Diagnosis of an epileptic seizure mainly relies on the patient’s clinical history, rendering eye witness reports of seizures crucial in establishing a correct diagnosis.⁷⁸

Although no features exclusively correlated with epileptic seizures are known, a handful of strong seizure markers have been identified to this point: postictal confusion,^78,79 occurrence out of sleep,⁷⁹ cyanosis,^78,79 lateral tongue biting,^78,79 preceding “déjà vu” or “jamais vu”,^78,79 confirmed unresponsiveness, head or eye turning to one side,^78,79 rhythmic limb shaking,⁷⁸ and unusual posturing.^78,79

Following an initial seizure event, an EEG recording is done to detect potential abnormalities in electrical activity. However, less than half of patients undergoing epileptic seizures show detectable EEG abnormalities within 24h after seizure occurrence.⁸⁰ Additionally, magnet resonance imaging (MRI) or computed tomography (CT) are used to detect direct causes of seizures, such as brain injuries, brain tumors, or stroke.⁶¹

A variety of medical conditions imitate symptoms of epileptic seizures leading to one third of false epileptic seizure diagnoses.⁷⁸ For example, about 20% of patients referred to epilepsy centers have psychogenic nonepileptic seizures, by definition a psychiatric, not a neurologic disorder.⁷⁹ This type of seizures is characterized by a resistance to antiepileptic drugs, unusual triggers, a tendency to occur in the presence of an audience, a history of psychiatric diagnoses, and the presence of a normal EEG during video monitoring of the seizure.⁷⁹

Differential diagnosis of epileptic seizures should therefore include the following seizure imitators^61,80,81:

i. Neurological disorders such as transient ischemic attacks, transient global amnesia, migraine, restless legs syndrome.

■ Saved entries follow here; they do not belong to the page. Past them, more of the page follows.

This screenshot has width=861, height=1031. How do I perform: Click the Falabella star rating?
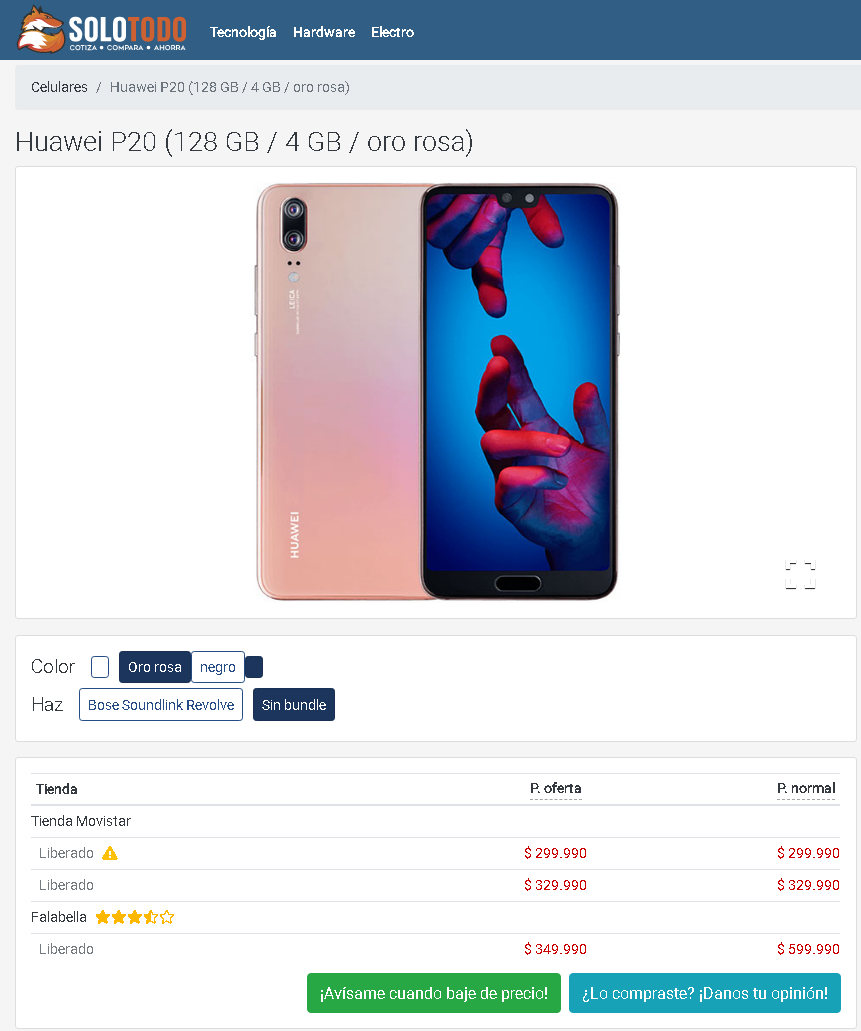135,917
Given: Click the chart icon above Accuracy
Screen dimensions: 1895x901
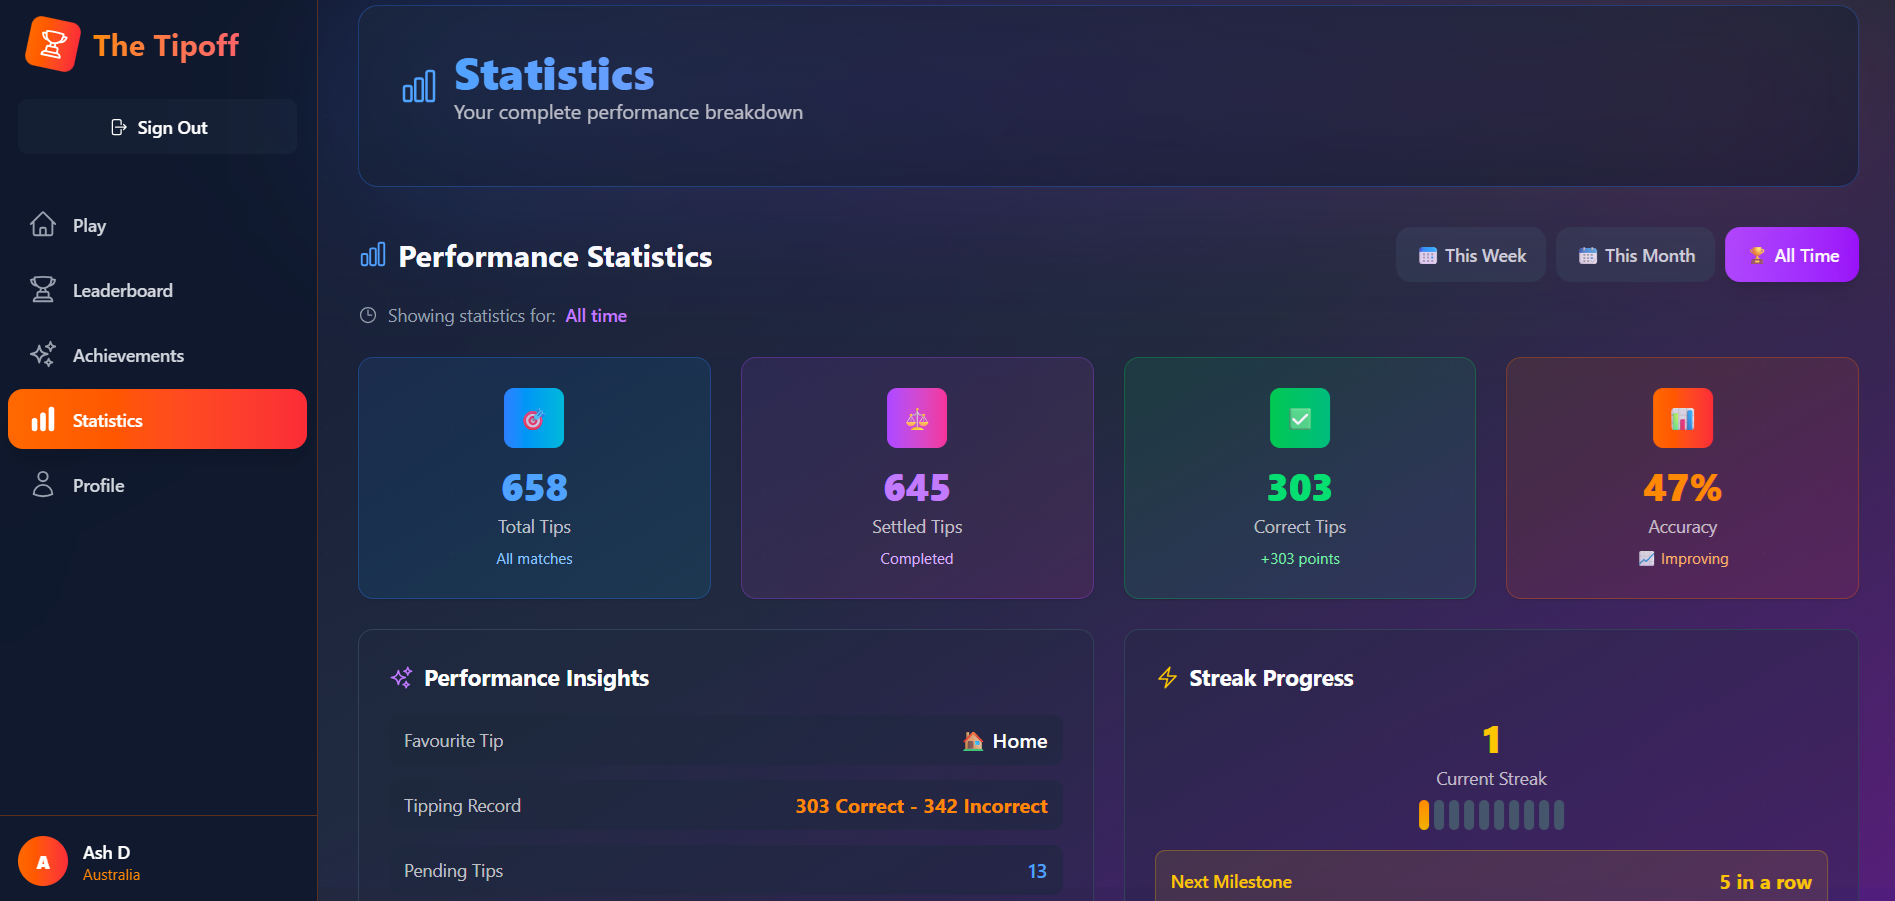Looking at the screenshot, I should coord(1682,418).
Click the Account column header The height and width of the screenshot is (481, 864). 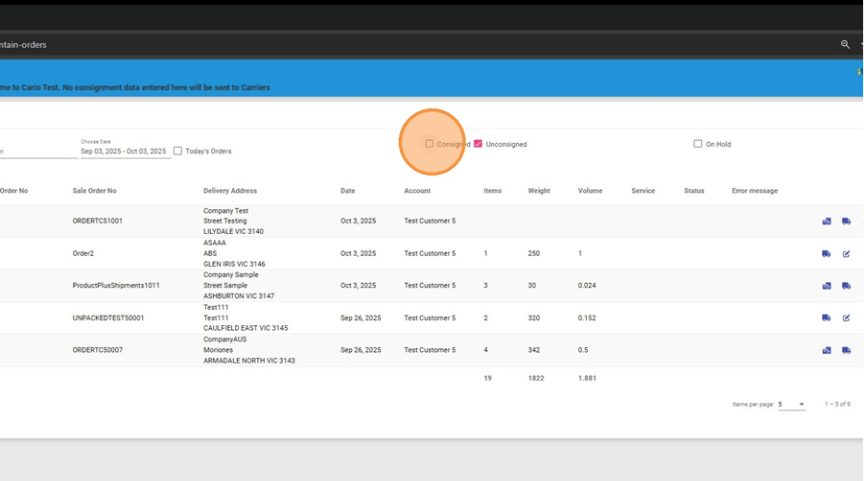(x=417, y=191)
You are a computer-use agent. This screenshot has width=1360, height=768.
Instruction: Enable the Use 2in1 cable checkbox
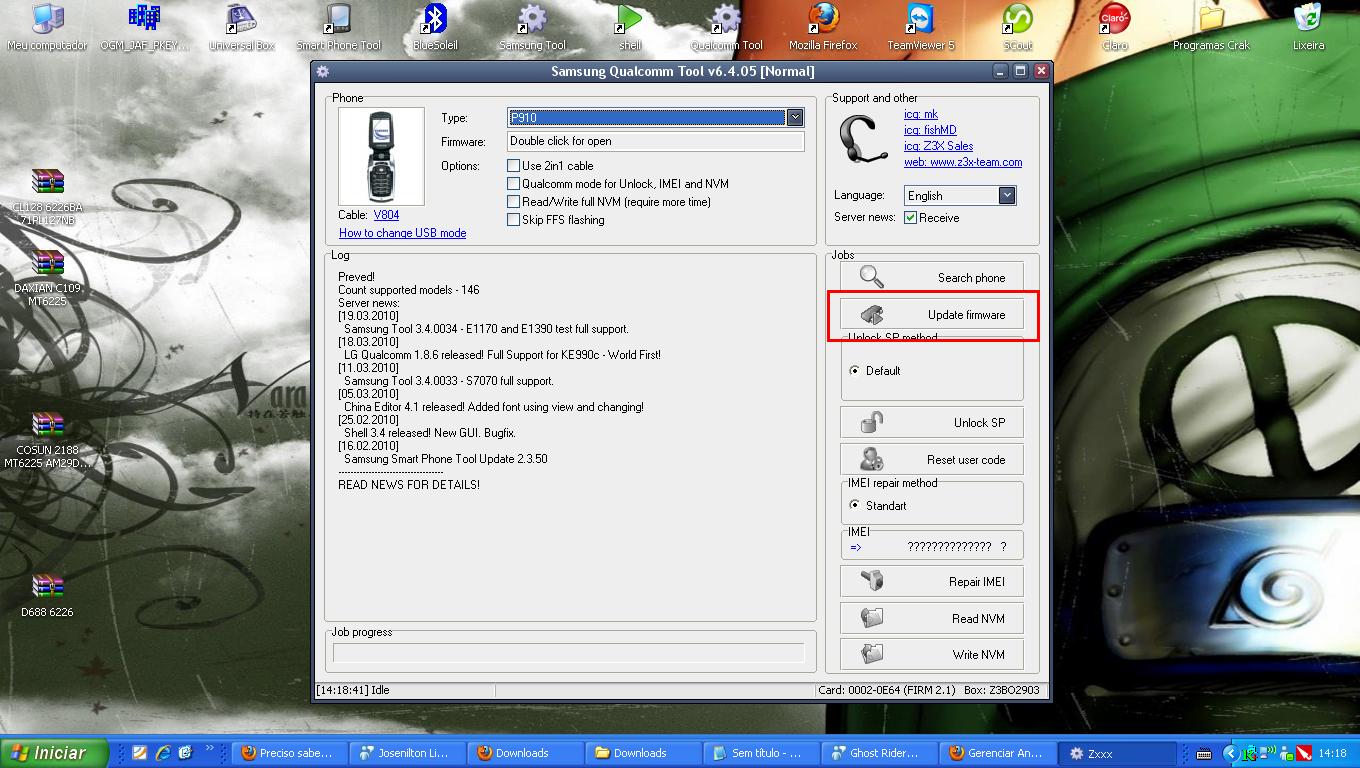click(514, 166)
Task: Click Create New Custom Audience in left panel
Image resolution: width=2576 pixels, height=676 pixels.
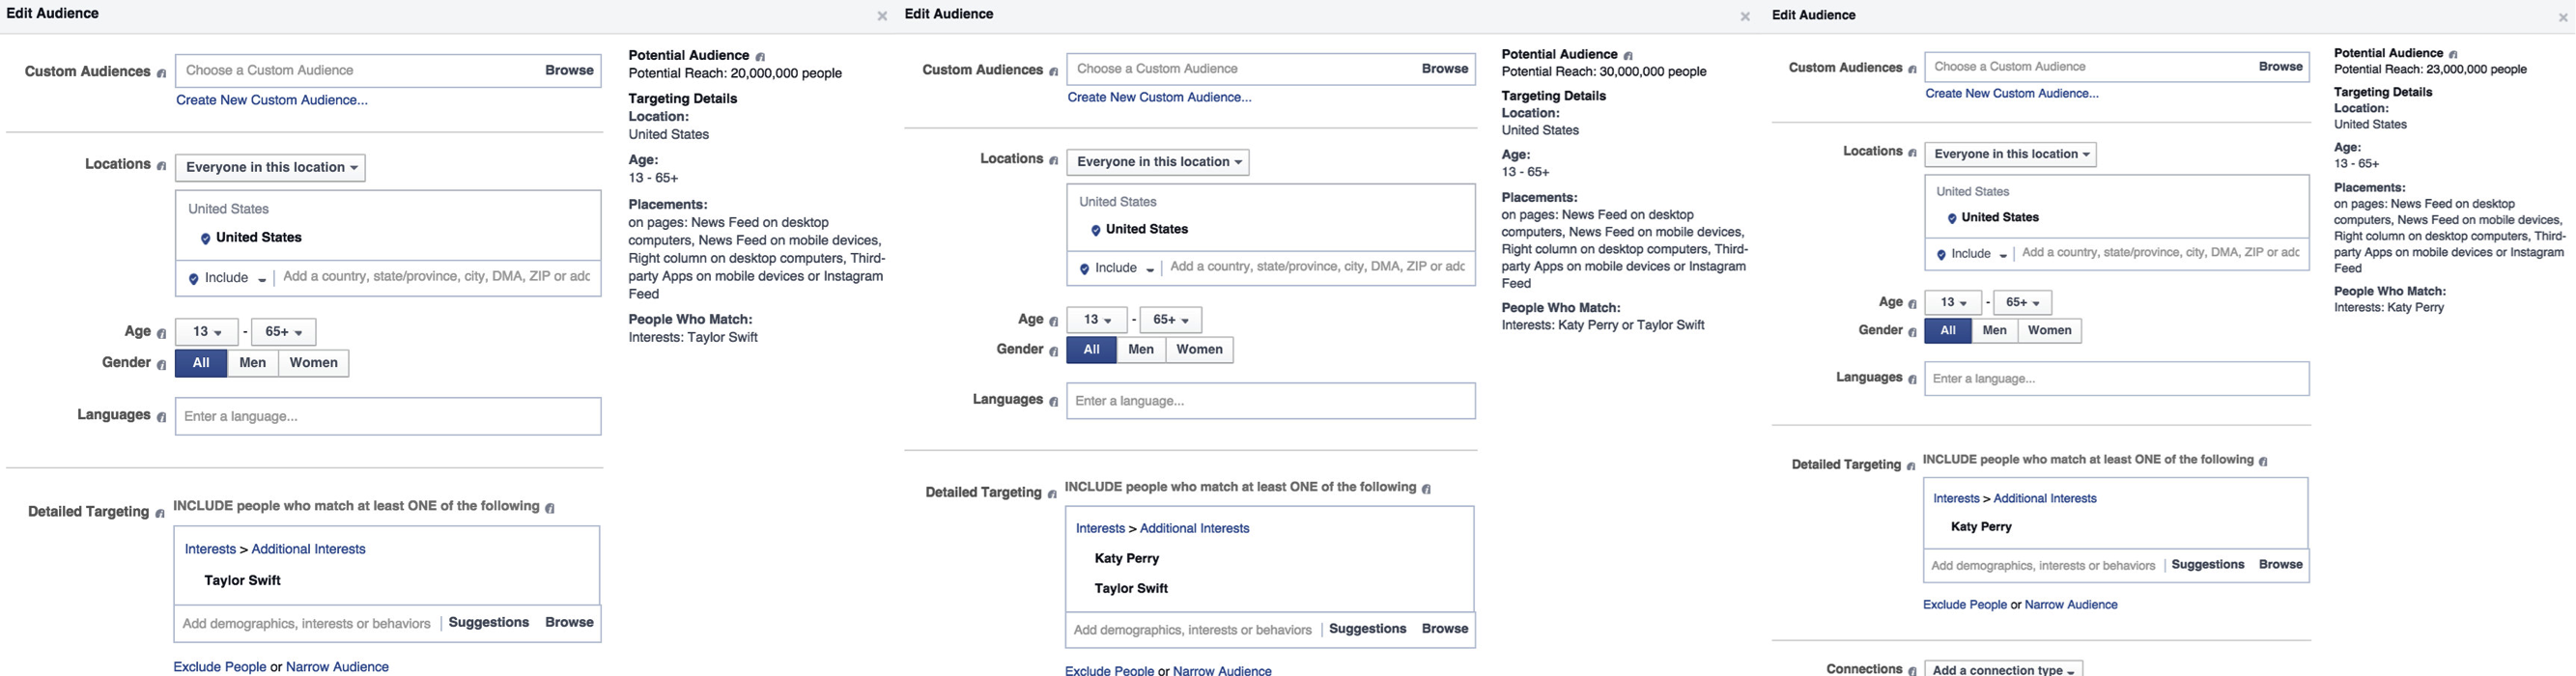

ii. Cardiovascular disorders such as vasovagal syncopes, orthostatic hypotension, cardiac arrhythmias, or structural heart disease.

iii. Sleep disorders such as obstructive sleep apnea, hypnic jerks, or narcolepsy.

iv. Movement disorders such as paroxysmal dyskinesia.

v. Psychological disorders such as night terror, panic attacks, or psychogenic nonepileptic seizures.